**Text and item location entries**
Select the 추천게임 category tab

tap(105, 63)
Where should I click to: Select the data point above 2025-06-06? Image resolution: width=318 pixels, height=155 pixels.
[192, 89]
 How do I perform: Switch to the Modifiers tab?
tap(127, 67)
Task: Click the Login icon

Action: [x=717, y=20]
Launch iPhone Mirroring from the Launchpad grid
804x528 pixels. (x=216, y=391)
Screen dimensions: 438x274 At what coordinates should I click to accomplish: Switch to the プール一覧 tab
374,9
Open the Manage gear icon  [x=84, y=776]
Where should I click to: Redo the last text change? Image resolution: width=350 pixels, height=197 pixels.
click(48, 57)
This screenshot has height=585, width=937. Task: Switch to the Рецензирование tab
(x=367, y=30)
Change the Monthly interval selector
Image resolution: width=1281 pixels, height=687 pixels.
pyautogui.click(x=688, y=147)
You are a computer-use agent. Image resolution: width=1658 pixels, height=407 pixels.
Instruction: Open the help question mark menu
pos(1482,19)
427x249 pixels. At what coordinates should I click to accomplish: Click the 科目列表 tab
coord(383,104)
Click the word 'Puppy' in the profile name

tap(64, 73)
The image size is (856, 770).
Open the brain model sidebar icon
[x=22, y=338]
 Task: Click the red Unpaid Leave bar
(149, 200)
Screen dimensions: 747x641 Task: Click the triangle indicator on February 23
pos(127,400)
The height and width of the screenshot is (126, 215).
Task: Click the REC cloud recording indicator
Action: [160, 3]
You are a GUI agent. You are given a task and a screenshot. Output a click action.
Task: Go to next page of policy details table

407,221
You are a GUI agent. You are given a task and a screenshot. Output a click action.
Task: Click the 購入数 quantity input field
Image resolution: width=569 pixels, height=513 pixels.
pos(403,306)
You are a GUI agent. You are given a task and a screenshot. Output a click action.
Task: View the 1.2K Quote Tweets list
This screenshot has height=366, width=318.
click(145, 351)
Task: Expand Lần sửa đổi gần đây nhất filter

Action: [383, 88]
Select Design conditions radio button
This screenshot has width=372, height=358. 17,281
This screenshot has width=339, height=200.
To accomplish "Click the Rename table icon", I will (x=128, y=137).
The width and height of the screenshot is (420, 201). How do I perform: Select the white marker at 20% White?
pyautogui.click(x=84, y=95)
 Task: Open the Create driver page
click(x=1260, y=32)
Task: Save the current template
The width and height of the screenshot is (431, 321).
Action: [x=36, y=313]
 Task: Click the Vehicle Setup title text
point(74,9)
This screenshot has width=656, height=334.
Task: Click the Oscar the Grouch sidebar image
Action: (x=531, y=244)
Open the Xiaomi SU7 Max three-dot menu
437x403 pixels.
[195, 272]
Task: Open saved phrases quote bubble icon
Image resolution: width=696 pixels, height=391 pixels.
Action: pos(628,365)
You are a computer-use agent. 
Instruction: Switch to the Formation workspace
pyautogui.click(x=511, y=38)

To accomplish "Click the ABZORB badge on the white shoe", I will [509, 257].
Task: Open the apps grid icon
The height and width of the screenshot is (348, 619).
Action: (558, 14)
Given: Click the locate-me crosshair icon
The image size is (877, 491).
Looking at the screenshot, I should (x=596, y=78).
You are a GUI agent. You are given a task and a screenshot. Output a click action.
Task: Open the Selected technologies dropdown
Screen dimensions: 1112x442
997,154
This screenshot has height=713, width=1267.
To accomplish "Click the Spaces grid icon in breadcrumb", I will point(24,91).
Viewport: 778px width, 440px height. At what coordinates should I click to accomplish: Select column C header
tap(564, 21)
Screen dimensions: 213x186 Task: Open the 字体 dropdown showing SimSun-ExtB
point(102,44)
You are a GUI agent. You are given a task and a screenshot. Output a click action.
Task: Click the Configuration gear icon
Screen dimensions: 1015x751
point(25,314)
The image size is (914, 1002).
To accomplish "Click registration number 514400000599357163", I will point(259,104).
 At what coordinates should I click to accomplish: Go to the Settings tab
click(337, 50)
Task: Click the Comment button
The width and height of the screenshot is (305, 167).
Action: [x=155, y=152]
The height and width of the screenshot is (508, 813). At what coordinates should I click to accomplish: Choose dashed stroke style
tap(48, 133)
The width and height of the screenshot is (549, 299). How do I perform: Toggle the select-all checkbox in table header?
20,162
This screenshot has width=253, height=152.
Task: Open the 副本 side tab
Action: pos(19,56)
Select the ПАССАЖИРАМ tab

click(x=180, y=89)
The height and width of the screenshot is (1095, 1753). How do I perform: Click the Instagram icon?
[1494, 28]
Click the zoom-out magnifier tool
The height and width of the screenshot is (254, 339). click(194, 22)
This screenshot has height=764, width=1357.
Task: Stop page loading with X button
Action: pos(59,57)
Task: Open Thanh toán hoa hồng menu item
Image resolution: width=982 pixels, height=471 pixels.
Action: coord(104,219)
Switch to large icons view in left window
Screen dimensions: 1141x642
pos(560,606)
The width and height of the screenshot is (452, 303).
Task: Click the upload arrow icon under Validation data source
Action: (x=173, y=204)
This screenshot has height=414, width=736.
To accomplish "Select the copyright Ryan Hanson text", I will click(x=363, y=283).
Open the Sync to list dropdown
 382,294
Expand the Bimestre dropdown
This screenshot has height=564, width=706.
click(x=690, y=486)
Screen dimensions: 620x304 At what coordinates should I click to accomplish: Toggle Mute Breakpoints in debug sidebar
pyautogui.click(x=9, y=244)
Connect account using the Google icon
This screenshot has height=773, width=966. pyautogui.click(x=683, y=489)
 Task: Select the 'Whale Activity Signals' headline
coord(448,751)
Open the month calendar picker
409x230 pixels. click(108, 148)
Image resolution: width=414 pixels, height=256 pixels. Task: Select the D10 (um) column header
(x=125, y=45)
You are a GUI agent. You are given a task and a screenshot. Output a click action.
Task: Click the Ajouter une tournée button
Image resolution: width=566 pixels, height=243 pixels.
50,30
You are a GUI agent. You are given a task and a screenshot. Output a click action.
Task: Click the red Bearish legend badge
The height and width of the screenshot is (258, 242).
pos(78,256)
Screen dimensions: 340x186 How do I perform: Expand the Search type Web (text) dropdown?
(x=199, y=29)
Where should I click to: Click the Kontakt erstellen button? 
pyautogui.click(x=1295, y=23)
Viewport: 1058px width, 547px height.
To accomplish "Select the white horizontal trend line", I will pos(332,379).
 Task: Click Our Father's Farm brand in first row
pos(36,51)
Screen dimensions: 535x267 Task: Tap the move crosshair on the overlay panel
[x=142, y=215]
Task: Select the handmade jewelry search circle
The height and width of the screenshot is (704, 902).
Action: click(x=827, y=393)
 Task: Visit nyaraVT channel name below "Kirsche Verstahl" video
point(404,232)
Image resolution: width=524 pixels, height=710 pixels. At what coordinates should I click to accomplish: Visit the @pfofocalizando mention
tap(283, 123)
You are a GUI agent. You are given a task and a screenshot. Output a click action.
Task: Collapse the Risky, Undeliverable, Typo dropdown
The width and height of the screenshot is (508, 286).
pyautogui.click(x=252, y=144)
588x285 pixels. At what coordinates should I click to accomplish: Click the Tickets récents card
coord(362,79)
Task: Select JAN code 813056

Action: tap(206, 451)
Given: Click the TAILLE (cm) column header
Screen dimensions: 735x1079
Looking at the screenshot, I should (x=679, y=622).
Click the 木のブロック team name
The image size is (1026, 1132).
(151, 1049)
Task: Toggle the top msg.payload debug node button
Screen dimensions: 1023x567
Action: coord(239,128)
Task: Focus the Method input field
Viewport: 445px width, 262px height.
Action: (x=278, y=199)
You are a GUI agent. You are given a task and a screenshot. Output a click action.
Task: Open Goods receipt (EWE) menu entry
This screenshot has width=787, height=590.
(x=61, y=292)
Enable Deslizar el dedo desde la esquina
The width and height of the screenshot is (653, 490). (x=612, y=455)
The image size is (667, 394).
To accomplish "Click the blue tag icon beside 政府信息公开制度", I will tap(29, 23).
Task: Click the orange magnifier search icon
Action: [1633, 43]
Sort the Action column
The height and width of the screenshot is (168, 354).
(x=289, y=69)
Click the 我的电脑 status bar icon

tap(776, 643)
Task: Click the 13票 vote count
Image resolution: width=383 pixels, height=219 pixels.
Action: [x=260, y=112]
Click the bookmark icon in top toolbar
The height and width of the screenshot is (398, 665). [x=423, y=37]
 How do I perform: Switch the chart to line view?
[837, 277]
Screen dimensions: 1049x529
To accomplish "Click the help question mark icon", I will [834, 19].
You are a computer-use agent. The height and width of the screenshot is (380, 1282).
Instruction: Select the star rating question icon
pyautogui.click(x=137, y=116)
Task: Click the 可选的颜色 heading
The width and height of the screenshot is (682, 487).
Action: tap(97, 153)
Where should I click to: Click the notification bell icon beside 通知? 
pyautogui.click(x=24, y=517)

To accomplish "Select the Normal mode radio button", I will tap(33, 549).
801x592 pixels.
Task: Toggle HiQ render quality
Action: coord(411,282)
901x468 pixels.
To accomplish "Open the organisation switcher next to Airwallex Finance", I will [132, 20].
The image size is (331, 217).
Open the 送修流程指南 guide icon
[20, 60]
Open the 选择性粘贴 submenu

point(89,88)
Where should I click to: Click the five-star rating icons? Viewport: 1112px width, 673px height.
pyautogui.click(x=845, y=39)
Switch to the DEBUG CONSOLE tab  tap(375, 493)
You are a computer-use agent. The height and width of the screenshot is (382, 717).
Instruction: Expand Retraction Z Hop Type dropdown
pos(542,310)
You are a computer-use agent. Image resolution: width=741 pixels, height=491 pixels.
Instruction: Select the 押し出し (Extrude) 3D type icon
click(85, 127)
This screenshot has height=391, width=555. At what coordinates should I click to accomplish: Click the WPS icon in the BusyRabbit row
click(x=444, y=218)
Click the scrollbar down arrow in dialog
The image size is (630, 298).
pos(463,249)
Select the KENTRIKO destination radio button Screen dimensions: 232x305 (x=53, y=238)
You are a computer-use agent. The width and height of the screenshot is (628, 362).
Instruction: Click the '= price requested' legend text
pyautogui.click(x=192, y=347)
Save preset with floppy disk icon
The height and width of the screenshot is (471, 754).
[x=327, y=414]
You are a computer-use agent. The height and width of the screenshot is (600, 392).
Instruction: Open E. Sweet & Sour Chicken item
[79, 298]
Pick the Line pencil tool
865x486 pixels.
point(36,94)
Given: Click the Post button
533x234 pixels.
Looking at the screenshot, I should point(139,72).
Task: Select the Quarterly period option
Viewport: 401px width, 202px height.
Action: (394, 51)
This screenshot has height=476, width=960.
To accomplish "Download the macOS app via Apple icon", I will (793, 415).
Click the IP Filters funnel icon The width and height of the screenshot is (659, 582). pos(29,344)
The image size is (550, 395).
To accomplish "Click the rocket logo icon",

**Required task**
Reproduce the data verbatim, from the line containing "This screenshot has height=713, width=1267." through the line containing "click(x=180, y=89)", inclusive of both.

**Expected output**
This screenshot has height=713, width=1267.
To accomplish "Click the Spaces grid icon in breadcrumb", I will point(24,91).
Viewport: 778px width, 440px height. At what coordinates should I click to accomplish: Select column C header
tap(564, 21)
Screen dimensions: 213x186 Task: Open the 字体 dropdown showing SimSun-ExtB
point(102,44)
You are a GUI agent. You are given a task and a screenshot. Output a click action.
Task: Click the Configuration gear icon
Screen dimensions: 1015x751
point(25,314)
The image size is (914, 1002).
To accomplish "Click registration number 514400000599357163", I will point(259,104).
 At what coordinates should I click to accomplish: Go to the Settings tab
click(337, 50)
Task: Click the Comment button
The width and height of the screenshot is (305, 167).
Action: [x=155, y=152]
The height and width of the screenshot is (508, 813). At what coordinates should I click to accomplish: Choose dashed stroke style
tap(48, 133)
The width and height of the screenshot is (549, 299). How do I perform: Toggle the select-all checkbox in table header?
20,162
This screenshot has width=253, height=152.
Task: Open the 副本 side tab
Action: pos(19,56)
Select the ПАССАЖИРАМ tab

click(x=180, y=89)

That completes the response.